Among the estimated 20,000 students and teachers at We Day Vancouver Oct. 18 were 22 Grade 6 and 7 students from Sir Matthew Begbie elementary in Hastings-Sunrise.
True to the event’s spirit, they’ve given 50 micro-loans to projects around the world over the past five years to help alleviate poverty.
We Day is an event and a movement of young people leading local and global change. Participants must earn their entrance with local and global service.
Teacher M.J. Moran’s Grade 6 and 7 students have donated to B.C. Children’s Hospital, the food bank and the Downtown Eastside. They jog in the Terry Fox Run and raise money for the Stephen Lewis Foundation, UNICEF and micro-loans for the San Francisco-based nonprofit Kiva.
The students sell blank greeting cards with their art on the front on parent-teacher night to raise money for Kiva. Pairs of students choose which project will receive their $25 micro-loan. Photos of the people connected to the projects they’ve chosen and an explanation about their choice are posted at the school.
“I like global [work] because you get to learn about different lives and how they live,” said 12-year-old Kaylin Chan.
“[Students] can relate to having a single mom trying to get a job or somebody trying to open a farm business in different places around the world,” added Moran.
“I have learned that if we keep on doing this we can make a difference, far more lives would be saved and with hard work we can do anything,” said Grade 7 student Mursal Amani.
“Awesome,” was how the students described We Day Vancouver, which included Kofi Annan, former secretary-general of the United Nations and Nobel peace laureate, Avril Lavigne, pop star and founder and president of the Avril Lavigne Foundation, and the honourable Roméo Dallaire, lieutenant-general and author. The event was held at Rogers Arena.
Krystal Tan was most taken with Martin Luther King III, who told students to let go, have fun and that anything is possible.

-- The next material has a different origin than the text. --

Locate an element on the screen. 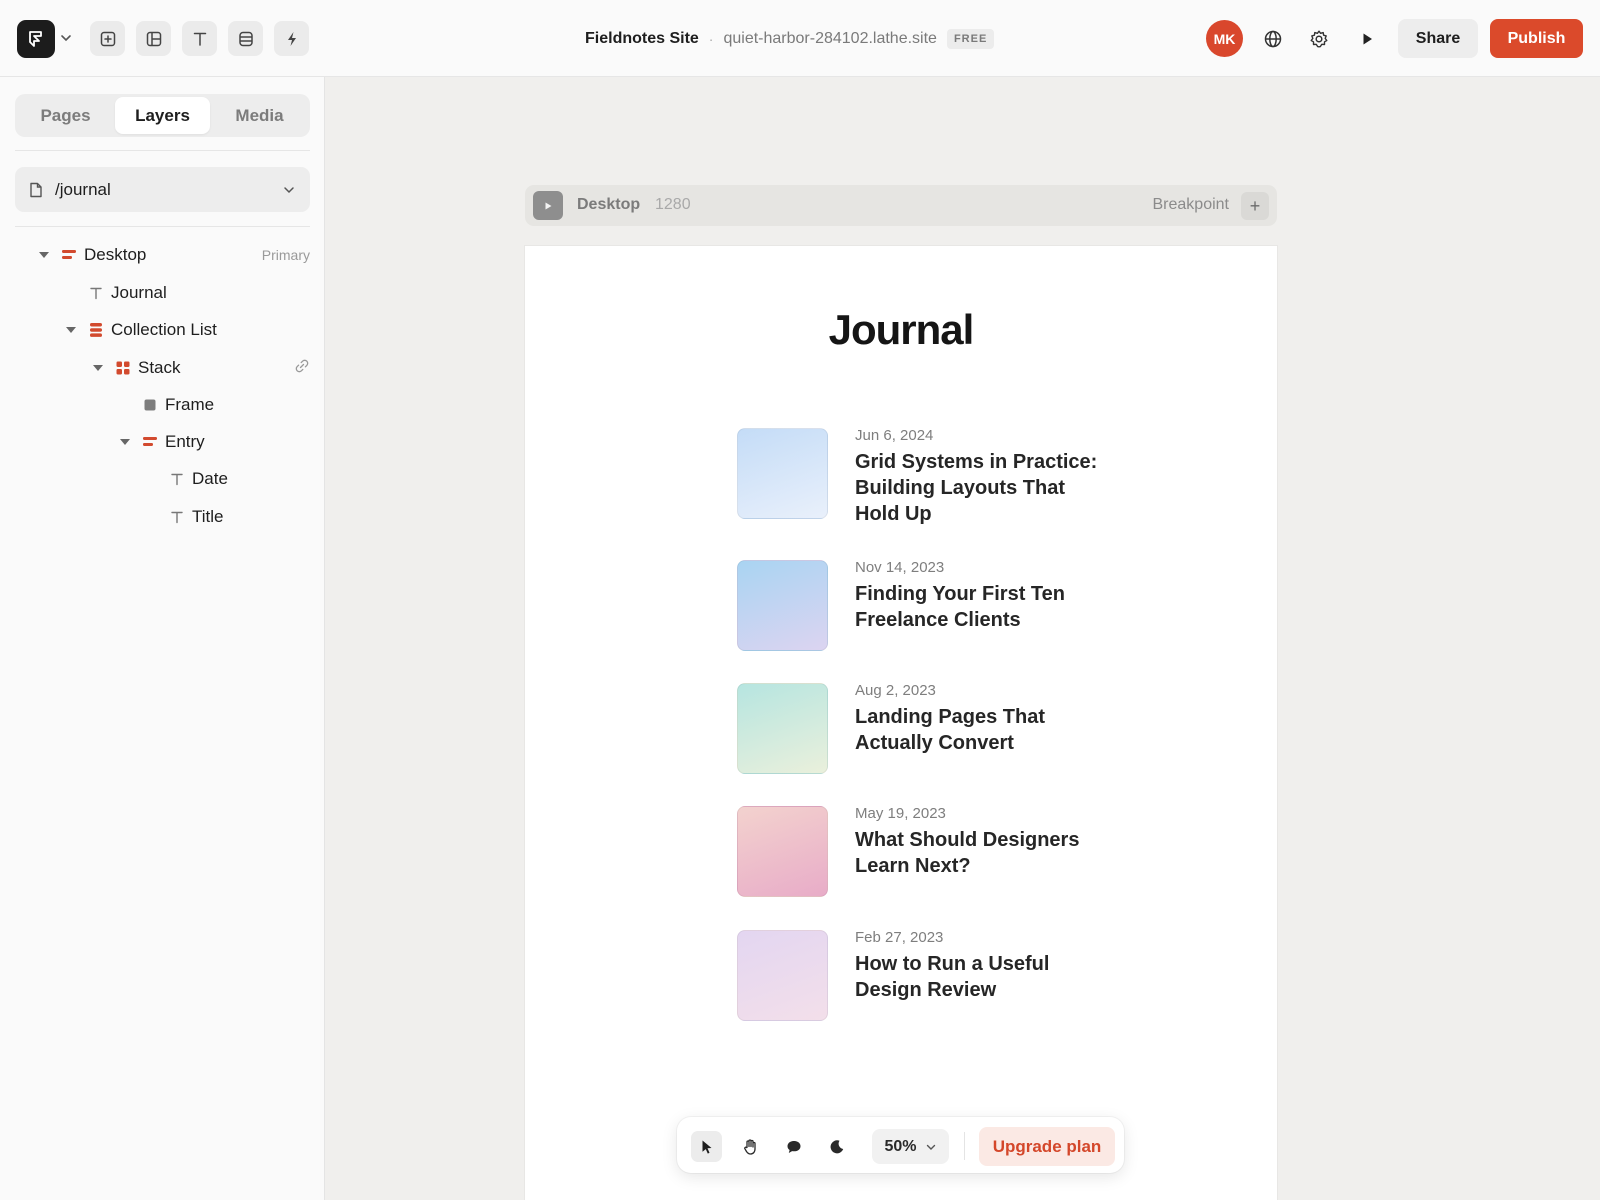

Tan likes the requirement for students to earn their entrance with meaningful work.
“It makes me feel really, really proud,” the 12-year-old said.
Others wonder how Moran can fit extra activities in with the curriculum.“It is the curriculum,” she said. “There’s no separating this from social studies and science and language.
The novels we read have to do with this kind of work and the math we do, it is textbook math, but it’s connected to how we raise money and how other people live and science is like that as well.”
Since 2007, youth involved with We Day have raised $37 million for more than 1,000 local and global causes.
Citywide PAC meeting
Seismic safety, money for playgrounds, access to technology and playground safety were reported to be of greatest concern to parents at the citywide parent advisory council meeting Oct. 17. The Vancouver District Parent Advisory Council hosted 81 participants from more than 41 schools, an improvement from last year’s attendance by 68 parents from 31 schools.
Having up-to-date textbooks and one for every student in a class was also identified as a concern.